Abstract

Helicobacter pylori (H. pylori) is an important risk factor of atrophic gastritis (AG), intestinal metaplasia (IM), and gastric cancer (GC). However, no report to date has described the endoscopic improvement of AG and IM after H. pylori eradication. Thus, the aim of this study was to evaluate the improvement of AG and IM after H. pylori eradication using endoscopic and histologic analyses. A total of 380 subjects were prospectively enrolled for up to 12years and grouped by their H. pylori infection status: negative, non-eradicated, and eradicated. Endoscopic and histologic analyses of AG and IM were performed in the antrum and the corpus, by annual follow-up endoscopy. Endoscopic AG and IM in the antrum and corpus in the eradicated group improved compared to that in the non-eradicated group (AG, P = 0.002 and P = 0.005; IM, P = 0.038 and P = 0.048, respectively).
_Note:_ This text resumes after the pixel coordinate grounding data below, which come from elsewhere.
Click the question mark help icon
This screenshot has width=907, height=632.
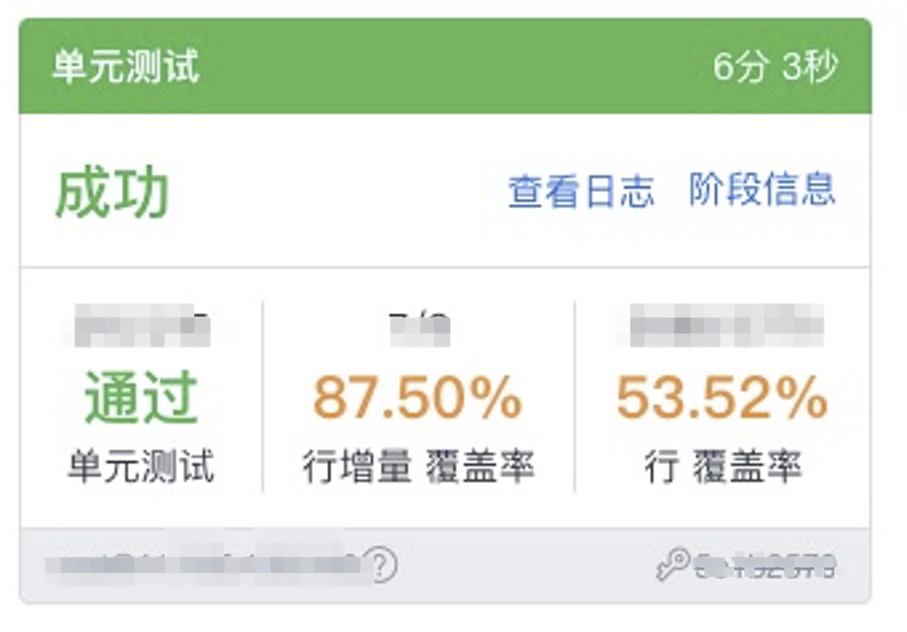[381, 566]
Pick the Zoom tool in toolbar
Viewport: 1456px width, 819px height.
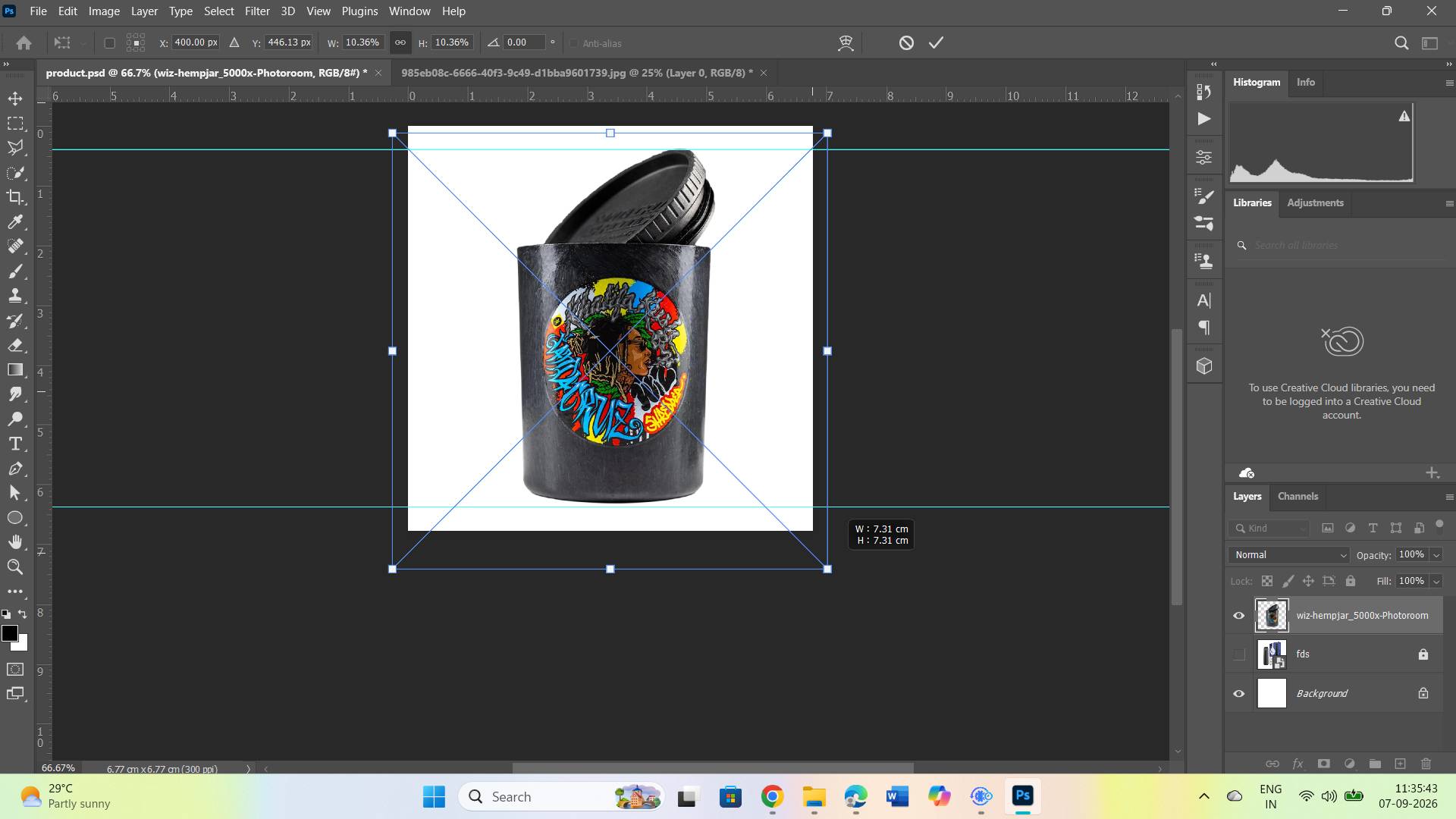click(x=15, y=566)
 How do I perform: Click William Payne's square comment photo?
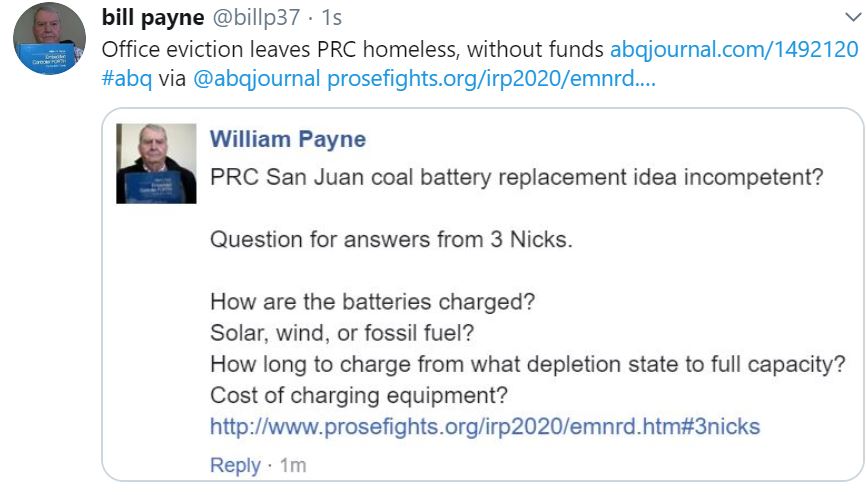156,163
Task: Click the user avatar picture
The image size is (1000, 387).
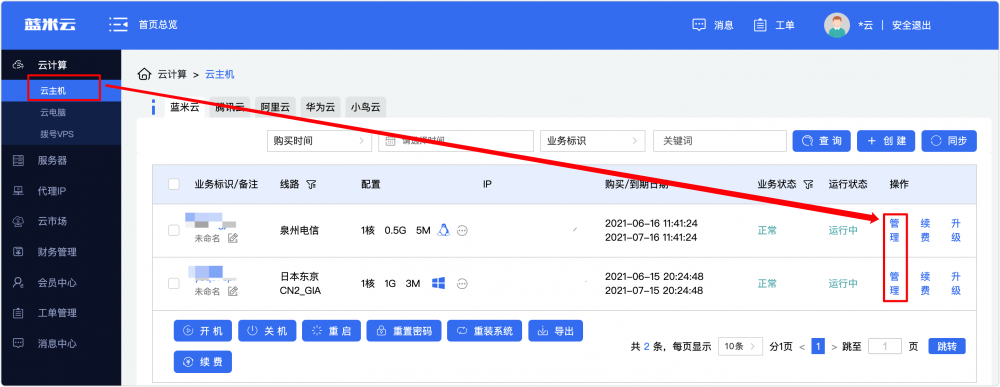Action: coord(836,25)
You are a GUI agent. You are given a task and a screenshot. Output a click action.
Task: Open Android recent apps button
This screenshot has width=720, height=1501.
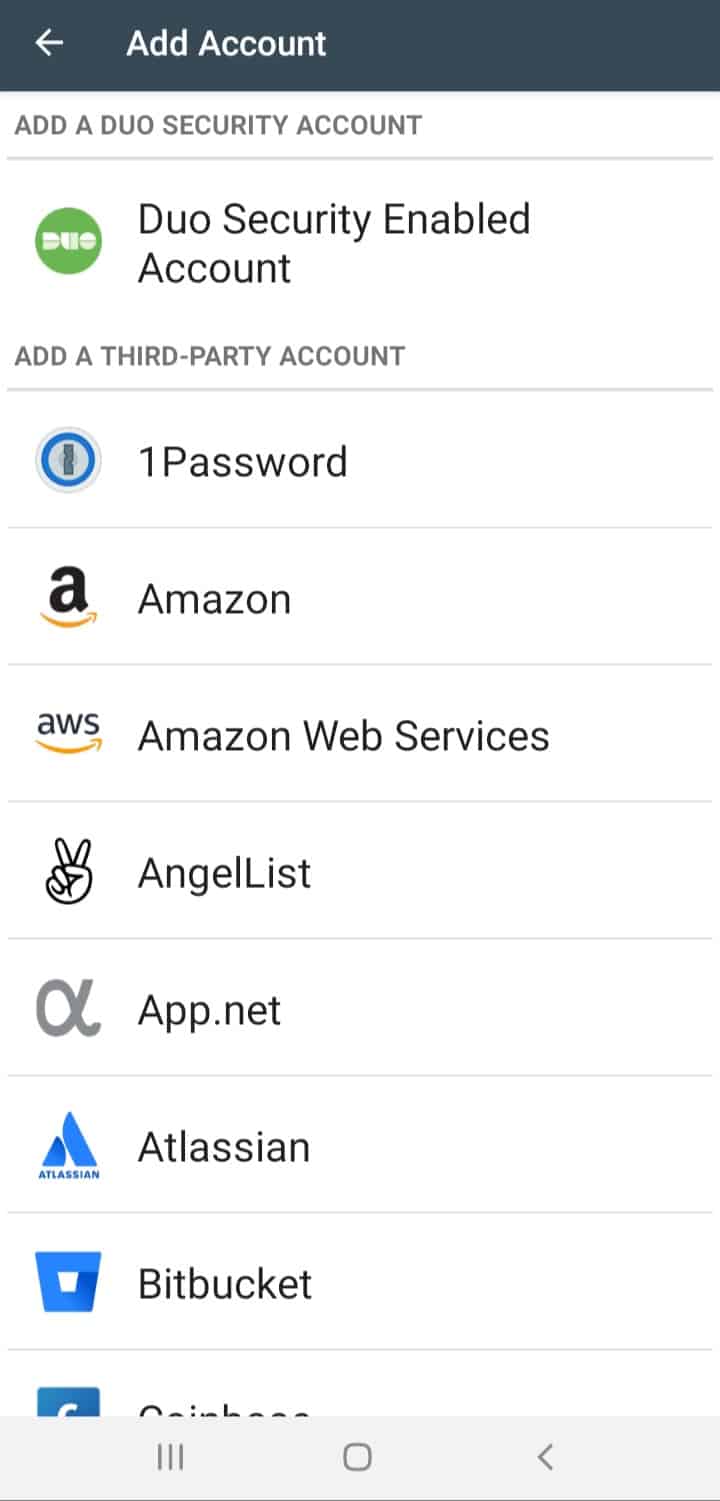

Histologic AG and IM in the antrum and corpus in the eradicated group also improved compared to that in the non-eradicated group (all P < 0.001). Time taken to the endoscopic improvement of AG and IM after H. pylori eradication was significantly longer than time taken to the histologic improvement in the antrum and corpus (AG in antrum: 3.47 ± 2.60 vs. 2.34 ± 1.71years, P = 0.004; AG in corpus: 3.19 ± 2.30 vs. 1.87 ± 1.48years, P = 0.002; IM in antrum: 4.40 ± 2.38 vs. 3.62 ± 2.35years, P = 0.043; and IM in corpus: 4.82 ± 1.08 vs. 3.61 ± 2.22years, P = 0.007, respectively). Both endoscopic and histologic improvements of AG and IM were observed after H. pylori eradication, while endoscopic improvement took significantly longer time than histologic improvement.